In the sky tonight, the three stars of Orion’s belt are O stars.   Rigel is a ‘B’ star, while Betelgeuse is in the coolest ‘M’ class.  Sirius, the brightest star in the night sky, is an ‘A’ star.  The Little Dog Star Procyon is an F star.  Capella in Auriga is a G star (as is our Sun).  The bull’s eye, Aldebaran is a K star.  At first glance, all stars look white to us, since starlight is scarcely bright enough to stimulate the color-detecting cones of our eye.  When a bright M star is close to a bright O or B star, however, you often can see the difference by contrasting the two.  I invite you then, to contrast Betelgeuse and Rigel in the sky and see if you notice a difference in color.

 Creative Commons LicensePhoto Credit:
Sabrina Campagna

We often describe G stars such as our Sun as yellow.  The Sun’s rays even look yellowish when we accidentally glimpse it through, say, a canopy of leaves.  However, sunlight is in fact white.  The yellow in the Sun’s rays is an illusion created by our atmosphere. 

The Sun emits light of a wide range of wavelengths, including all colors of visible light.  This light interacts with the molecules of gas making up our atmosphere.  A molecule of gas, though, is much smaller than the wavelength of visible light.  As a result, the shorter the wavelength of the light, the more likely that the light will be absorbed or redirected after interacting with an air molecule.  This is called ‘scattering‘. 

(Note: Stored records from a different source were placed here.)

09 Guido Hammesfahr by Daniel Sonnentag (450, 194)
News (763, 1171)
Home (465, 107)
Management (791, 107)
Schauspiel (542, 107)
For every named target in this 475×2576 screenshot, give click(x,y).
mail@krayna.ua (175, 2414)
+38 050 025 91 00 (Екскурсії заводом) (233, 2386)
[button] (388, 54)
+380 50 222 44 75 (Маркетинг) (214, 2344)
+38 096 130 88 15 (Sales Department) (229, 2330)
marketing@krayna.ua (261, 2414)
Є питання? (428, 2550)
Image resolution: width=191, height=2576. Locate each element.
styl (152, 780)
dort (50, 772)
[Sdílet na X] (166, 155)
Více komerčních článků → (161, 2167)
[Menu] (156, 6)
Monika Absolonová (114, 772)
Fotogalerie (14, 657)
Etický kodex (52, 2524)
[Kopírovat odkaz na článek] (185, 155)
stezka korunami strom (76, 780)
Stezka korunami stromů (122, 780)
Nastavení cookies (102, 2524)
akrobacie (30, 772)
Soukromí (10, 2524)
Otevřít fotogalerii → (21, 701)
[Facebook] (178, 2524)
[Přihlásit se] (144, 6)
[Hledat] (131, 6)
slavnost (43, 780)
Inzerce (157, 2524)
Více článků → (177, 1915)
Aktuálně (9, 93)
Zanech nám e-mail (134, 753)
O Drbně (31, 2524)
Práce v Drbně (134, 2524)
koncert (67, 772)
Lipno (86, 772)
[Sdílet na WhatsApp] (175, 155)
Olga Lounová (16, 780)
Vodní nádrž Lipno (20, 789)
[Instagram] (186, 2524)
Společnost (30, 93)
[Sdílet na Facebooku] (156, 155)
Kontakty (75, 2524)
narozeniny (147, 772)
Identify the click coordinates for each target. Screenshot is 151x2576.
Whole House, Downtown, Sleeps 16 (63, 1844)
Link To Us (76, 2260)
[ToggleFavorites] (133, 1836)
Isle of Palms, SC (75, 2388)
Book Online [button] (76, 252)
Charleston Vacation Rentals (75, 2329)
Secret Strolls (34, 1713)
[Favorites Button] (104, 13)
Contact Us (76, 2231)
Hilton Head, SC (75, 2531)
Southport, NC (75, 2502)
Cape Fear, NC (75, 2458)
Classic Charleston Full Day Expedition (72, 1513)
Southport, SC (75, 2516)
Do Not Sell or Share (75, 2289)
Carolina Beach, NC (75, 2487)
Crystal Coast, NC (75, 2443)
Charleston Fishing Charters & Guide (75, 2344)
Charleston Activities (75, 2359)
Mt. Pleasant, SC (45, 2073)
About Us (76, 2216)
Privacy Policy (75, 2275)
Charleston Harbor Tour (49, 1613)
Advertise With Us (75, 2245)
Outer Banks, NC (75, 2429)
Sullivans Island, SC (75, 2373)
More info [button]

Creative Commons LicensePhoto Credit: law_kevan

We often use the mnemonic device ROY G. BIV to teach the order of the colors in the rainbow: red, orange, yellow, green, blue, indigo, and violet.  (By the way, we rarely use ‘indigo’ in any other context; Isaac Newton slipped it in because he really wanted seven as opposed to six colors).  This is the order from longest wavelength (red) to shortest (violet).    Therefore, our atmosphere scatters violet and blue light much more than the other colors–this is why our sky is blue.  Although violet light is even more scattered than blue light, the sky does not look violet to us because our eyes are less sensitive to violet light than to blue light.

Now that the heavy rains have passed, we’re in for a spate of clear weather this week (of April 20).  I invite you to enjoy the clear blue sky and watch a sunset or two.  And of course, keep watching after sunset as all those bright stars appear in the west.  As you learn to appreciate them, the colors in the sky become as fascinating as those in the flowers on the ground.